Instrucciones:
**A)** Determina si cada afirmación concuerda con el fragmento. Responde sí o no y cita literalmente las palabras del fragmento que lo deciden.
(i) El «Programa para los intelectualmente dotados» estaba en la esquina de la calle 77 con Amsterdam Avenue.
(ii) En el Nueva York de aquella época, los chicos judíos solían ir a colegios privados.
(iii) Según el fragmento, el primer contacto con chicos negros de Harlem se produjo en el instituto.
**B)** Reproduce el pasaje del fragmento comprendido entre «Comprendí bastante pronto» y «títulos de crédito.», ambos incluidos.

Fragmento del documento:
-=-=-

De modo que informé de esta conversación a mis padres y abuelos y, misteriosamente, mi amistad con Glenni se enfrió.

Ella fue a un colegio privado. Yo no. Yo estaba en un «Programa para los intelectualmente dotados», en la esquina de la calle 77 con Amsterdam Avenue; una mole victoriana en aquellos días, con entradas para «chicas» y «chicos». Allí descubrí otros estratos de clase. Cuanto más cerca vivías de Central Park West y «mejor» era tu edificio, más clase tenías. Ahora yo tenía categoría. Debajo de mí estaban los chicos judíos más pobres cuyos padres habían huido del Holocausto y vivían en edificios peores más hacia el oeste, chicos irlandeses que vivían en casas alquiladas de las calles más estrechas y los primeros chicos portorriqueños que llegaron a Nueva York. Vivían en otras casas alquiladas de calles a lo West Side Story. En los años cuarenta, Nueva York estaba lejos de ser una ciudad integrada racialmente. No conocí a chicos negros de Harlem hasta que fui al instituto, donde el talento, y no el vivir cerca, era la calificación. Los únicos afronorteamericanos que conocíamos -entonces llamados negros- eran los criados. En la infancia, mi mundo era judío, irlandés, hispano; con los judíos dominando sobre todos los demás.

Los chicos blancos, anglosajones y protestantes, por esa época, iban a colegios privados, tratándose entre ellos para así poder ir a Yale, dirigir la CÍA y controlar el mundo (como George y Barbara Bush). Los chicos judíos no iban a los colegios privados en aquel Nueva York, a no ser que fueran super-ricos, tuvieran problemas de disciplina o fueran ortodoxos.

Comprendí bastante pronto que en mi colegio yo era de clase alta, pero que en el mundo no lo era. Los niños de los programas de televisión y de las cartillas de lectura no tenían apellidos como Wiesman, Rabinowitz, Plotkin, Ratner o Kisselgoff. Y sin duda ni González ni O'Shea. Allí, en el mundo de la tele, había otra Norteamérica, y nosotros no formábamos parte de ella. En esa otra Norteamérica, a las chicas se las llamaba cosas como Gidget y a los chicos, cosas como Beaver Cleaver. Nuestro mundo no estaba representado, a no ser cuando pasaban los títulos de crédito.

-=-=-

Datos recopilados:
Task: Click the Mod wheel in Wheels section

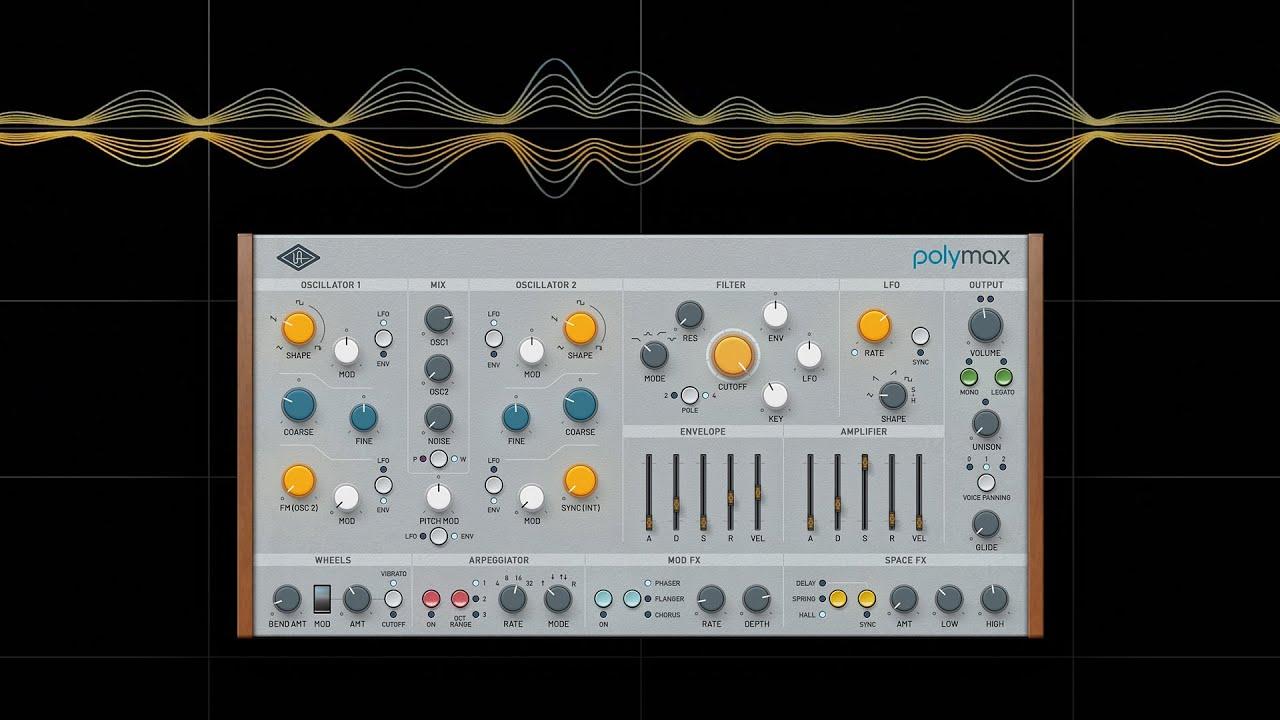Action: (x=322, y=599)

-=-=-

Respuestas esperadas:
**A)**
(i) Sí: «en la esquina de la calle 77 con Amsterdam Avenue».
(ii) No: «Los chicos judíos no iban a los colegios privados en aquel Nueva York».
(iii) Sí: «No conocí a chicos negros de Harlem hasta que fui al instituto».

**B)**
Comprendí bastante pronto que en mi colegio yo era de clase alta, pero que en el mundo no lo era. Los niños de los programas de televisión y de las cartillas de lectura no tenían apellidos como Wiesman, Rabinowitz, Plotkin, Ratner o Kisselgoff. Y sin duda ni González ni O'Shea. Allí, en el mundo de la tele, había otra Norteamérica, y nosotros no formábamos parte de ella. En esa otra Norteamérica, a las chicas se las llamaba cosas como Gidget y a los chicos, cosas como Beaver Cleaver. Nuestro mundo no estaba representado, a no ser cuando pasaban los títulos de crédito.